As I assert, so far shallow, intermediate and deep green perspectives have not been able to adequately answer this question to a reasonable degree. This is why I have been exploring a different line of thinking or polemic as Bert rightly points out and one which embraces ALL ecological structures and processes, whether of human design or not, as part of Nature. Partly I have chosen to lend from the spiritual point of view of Oneness or Holism and partly I have chosen to lend from my own experience of an elevated or satori type moment when I have suspended disbelief and chosen to perceive everything as Nature. When I have these moments, I feel a personal intimacy with everything which is nice to say the least. Consequently I have been trying use this satori type experience as the basis of my polemic. It has certainly brought up some interesting contradictions in current ecological theory!

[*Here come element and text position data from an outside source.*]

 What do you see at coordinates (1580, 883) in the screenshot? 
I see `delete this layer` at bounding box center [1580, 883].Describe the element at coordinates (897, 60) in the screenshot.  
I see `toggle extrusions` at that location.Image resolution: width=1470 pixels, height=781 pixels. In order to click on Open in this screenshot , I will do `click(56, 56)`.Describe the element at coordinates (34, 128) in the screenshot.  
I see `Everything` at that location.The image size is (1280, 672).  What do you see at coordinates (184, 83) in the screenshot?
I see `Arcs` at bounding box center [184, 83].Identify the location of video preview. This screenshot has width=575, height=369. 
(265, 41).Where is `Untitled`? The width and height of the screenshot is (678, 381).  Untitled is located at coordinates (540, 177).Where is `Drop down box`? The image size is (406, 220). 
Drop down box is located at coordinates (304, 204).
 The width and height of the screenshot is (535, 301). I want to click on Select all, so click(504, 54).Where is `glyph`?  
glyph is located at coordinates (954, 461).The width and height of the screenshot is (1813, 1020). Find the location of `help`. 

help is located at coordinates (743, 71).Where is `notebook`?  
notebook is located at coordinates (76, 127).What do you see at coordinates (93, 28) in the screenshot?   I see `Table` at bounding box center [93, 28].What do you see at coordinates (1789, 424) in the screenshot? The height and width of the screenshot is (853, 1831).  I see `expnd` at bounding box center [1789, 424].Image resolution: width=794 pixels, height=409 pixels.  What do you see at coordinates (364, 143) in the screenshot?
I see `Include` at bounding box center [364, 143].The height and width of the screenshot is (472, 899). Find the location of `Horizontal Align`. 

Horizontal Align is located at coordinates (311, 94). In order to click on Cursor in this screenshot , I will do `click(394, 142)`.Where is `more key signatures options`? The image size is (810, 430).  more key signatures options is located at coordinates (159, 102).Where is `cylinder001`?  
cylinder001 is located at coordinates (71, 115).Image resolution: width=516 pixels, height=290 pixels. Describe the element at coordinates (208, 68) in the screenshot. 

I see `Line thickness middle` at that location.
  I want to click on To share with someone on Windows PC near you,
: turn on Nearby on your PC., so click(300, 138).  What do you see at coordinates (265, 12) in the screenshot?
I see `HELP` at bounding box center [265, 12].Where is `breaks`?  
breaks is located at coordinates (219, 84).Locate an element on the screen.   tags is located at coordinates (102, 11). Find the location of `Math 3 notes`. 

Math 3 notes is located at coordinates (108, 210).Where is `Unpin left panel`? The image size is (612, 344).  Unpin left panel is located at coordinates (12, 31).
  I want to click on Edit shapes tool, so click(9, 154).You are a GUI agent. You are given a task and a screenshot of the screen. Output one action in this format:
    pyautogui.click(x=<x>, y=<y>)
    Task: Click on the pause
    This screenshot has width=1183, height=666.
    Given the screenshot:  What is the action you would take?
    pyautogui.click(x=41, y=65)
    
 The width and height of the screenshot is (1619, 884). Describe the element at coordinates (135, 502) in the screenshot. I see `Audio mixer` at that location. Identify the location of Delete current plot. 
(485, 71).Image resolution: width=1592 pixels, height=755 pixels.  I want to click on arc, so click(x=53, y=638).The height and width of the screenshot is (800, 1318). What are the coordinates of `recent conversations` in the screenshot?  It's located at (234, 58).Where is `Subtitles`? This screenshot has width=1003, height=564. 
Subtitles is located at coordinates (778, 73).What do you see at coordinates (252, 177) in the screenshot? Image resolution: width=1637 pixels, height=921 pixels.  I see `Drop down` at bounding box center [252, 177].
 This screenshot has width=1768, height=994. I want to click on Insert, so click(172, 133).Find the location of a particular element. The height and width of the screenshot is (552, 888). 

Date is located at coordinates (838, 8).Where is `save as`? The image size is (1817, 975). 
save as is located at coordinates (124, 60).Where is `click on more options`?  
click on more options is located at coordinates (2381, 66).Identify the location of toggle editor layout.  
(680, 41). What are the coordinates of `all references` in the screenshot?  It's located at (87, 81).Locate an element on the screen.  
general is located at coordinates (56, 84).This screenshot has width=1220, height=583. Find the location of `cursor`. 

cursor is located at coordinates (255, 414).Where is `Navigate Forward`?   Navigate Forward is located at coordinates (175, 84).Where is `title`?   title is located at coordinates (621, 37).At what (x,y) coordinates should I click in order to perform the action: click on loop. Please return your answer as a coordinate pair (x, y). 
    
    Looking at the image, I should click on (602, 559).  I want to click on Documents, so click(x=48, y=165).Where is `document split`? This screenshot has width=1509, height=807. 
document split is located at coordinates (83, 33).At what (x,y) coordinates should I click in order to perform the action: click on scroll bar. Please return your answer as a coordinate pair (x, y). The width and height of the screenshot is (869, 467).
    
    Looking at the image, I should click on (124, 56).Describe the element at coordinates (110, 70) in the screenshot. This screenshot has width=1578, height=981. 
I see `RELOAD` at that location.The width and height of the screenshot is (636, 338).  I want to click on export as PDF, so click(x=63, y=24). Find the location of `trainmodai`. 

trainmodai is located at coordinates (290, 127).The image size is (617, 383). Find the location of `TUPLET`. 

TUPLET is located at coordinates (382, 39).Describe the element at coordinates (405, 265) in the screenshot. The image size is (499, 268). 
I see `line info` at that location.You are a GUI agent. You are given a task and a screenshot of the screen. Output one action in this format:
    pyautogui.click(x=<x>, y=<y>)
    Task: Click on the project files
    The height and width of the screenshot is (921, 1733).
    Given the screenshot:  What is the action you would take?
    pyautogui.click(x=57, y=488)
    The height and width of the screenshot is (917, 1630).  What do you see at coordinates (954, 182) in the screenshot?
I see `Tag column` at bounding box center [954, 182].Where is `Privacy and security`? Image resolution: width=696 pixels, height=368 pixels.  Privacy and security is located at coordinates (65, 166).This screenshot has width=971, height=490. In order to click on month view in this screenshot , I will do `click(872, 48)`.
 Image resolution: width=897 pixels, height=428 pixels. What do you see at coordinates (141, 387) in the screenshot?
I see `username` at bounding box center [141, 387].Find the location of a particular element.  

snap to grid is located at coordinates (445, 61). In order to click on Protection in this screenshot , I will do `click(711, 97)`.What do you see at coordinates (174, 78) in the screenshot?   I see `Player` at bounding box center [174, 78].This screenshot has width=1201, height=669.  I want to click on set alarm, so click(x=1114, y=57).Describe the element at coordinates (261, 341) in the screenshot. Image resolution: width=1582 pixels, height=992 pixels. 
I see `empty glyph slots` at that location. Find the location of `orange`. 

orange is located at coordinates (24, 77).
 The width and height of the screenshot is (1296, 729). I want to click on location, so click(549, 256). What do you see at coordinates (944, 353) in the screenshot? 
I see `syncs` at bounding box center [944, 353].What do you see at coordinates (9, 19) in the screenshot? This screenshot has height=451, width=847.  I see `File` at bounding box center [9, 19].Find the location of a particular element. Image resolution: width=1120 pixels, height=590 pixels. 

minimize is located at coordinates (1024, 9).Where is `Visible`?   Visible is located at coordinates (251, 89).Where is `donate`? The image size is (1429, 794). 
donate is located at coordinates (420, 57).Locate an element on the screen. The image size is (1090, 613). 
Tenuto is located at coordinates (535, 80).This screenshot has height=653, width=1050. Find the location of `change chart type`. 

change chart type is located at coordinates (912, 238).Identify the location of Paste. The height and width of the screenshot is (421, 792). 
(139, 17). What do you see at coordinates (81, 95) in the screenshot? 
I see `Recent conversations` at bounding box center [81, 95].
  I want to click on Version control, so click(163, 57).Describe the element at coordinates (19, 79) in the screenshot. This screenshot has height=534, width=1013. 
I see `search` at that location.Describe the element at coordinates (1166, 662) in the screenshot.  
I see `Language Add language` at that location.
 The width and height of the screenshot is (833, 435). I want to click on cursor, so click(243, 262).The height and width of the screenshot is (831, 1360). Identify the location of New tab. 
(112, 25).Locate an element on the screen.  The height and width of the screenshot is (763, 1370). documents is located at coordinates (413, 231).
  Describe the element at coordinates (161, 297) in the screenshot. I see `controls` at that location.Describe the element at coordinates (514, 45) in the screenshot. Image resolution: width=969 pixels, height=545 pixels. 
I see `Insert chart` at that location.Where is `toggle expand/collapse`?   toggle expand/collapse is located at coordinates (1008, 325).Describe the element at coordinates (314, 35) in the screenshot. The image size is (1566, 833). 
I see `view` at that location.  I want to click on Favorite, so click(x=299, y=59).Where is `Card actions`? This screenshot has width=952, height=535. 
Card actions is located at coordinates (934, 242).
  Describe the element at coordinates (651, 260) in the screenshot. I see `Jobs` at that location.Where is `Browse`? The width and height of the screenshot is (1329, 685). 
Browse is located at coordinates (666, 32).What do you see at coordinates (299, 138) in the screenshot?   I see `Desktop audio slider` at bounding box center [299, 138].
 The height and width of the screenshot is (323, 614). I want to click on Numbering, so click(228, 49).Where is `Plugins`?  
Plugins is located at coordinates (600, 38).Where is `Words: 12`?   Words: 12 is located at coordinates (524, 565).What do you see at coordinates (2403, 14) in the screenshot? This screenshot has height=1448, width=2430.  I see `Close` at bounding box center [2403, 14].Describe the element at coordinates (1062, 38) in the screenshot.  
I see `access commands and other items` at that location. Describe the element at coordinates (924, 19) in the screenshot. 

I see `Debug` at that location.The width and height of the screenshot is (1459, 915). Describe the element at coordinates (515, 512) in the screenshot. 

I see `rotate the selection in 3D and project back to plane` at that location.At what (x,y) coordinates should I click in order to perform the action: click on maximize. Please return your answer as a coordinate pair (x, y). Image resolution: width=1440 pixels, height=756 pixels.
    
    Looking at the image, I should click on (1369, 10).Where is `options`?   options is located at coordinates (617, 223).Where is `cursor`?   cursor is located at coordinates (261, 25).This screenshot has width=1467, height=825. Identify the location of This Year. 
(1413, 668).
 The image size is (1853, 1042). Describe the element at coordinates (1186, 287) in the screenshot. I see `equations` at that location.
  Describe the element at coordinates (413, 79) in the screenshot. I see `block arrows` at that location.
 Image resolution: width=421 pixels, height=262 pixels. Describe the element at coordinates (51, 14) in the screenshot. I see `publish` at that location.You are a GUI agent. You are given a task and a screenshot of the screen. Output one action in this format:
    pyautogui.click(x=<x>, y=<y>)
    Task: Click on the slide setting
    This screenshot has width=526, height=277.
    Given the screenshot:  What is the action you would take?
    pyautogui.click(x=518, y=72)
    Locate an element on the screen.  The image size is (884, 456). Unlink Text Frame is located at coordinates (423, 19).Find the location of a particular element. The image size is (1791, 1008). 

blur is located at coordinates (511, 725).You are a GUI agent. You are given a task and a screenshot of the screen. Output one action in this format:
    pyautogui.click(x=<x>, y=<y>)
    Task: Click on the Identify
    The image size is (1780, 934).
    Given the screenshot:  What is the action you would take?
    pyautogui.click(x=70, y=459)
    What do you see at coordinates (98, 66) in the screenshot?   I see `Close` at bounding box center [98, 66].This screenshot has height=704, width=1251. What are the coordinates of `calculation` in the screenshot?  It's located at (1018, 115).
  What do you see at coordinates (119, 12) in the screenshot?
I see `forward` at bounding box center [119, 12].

Now upon some internet research I have discovered that much of my polemic fits in with what is usually known as Holistic Ecology which if anything is trying to use a different model in which to theorise an ethics in which humans can create a technology that works with the rest of Nature by treating human ecological processes and structures (including technology) as inseperable from the wider ecological system of Nature. However creating this ethics is no mean feat since as we know for anything to live (including technology) something must die. Similarly, as I said earlier, each individual/community will have different needs according to environmental conditions, survival strategies and self-fulfillment.
Therefore, this raises the question of whether these life/death decisions can be made by individuals alone or whether they have to be made collectively or both?
http://www.merriam-webster.com/dictionary/holistic
http://landscapemodelling.net/pdf/NavehNotes.pdf
http://www.columbia.edu/event/eros-and-cosmocracy-birthing-holistic...
wolfbird said:
For the record, here's what Deep Ecology ( Devall & Sessions, p.35 ) had to say about technology, published 1985. I'll leave it to readers to contrast it with what Steve Gwynne has said, and consider how well it has stood up, in the face of what has happened during the last 20 0r 30 years of technological developments :
" To question technology - as a system or a specific device such as a certain type of vehicle or a computer - can often arouse defensiveness, irritation, and resentment in listeners. Anyone who questions technology can be branded a Luddite or an antimodernist. A person who says 'no' to any technological device is often charged as being antiprogressive. Yet it is crucial to question technology, in spite of these criticisms.
We need technology which is compatible with the growth of autonomous, self-determining individuals in non-hierarchical communities. We need principles that will help us escape the trap of technocratic soceity, where technology is the central institution.
Technology can be criticized and evaluated based on general principles, scale or structure. The following questions can be asked of any technological device or system :
1. Does this technological device serve vital needs ?
2. Is this device or system of the sort that can be immediately understood by nonexperts ?
3. Does it have a high degree of flexibility and mutability or does it impose a permanent, rigid, irreversible imprint on the lives of citizens ?
4. Does this technological device or system foster greater autonomy of local communities or greater dependency upon some central 'authority' ?
5. Is this device or system ecologically destructive or conducive to a deep ecology way of life ?
6. Does this device or system enhance the individuality of persons or does it lead to bureaucratic hierarchies ?
7. Does this device or system encourage people to behave and think like machines ?
A fully informed, appropriate technology is a meeting ground of ethics, politics, mechanical understanding, and deep ecological consciousness."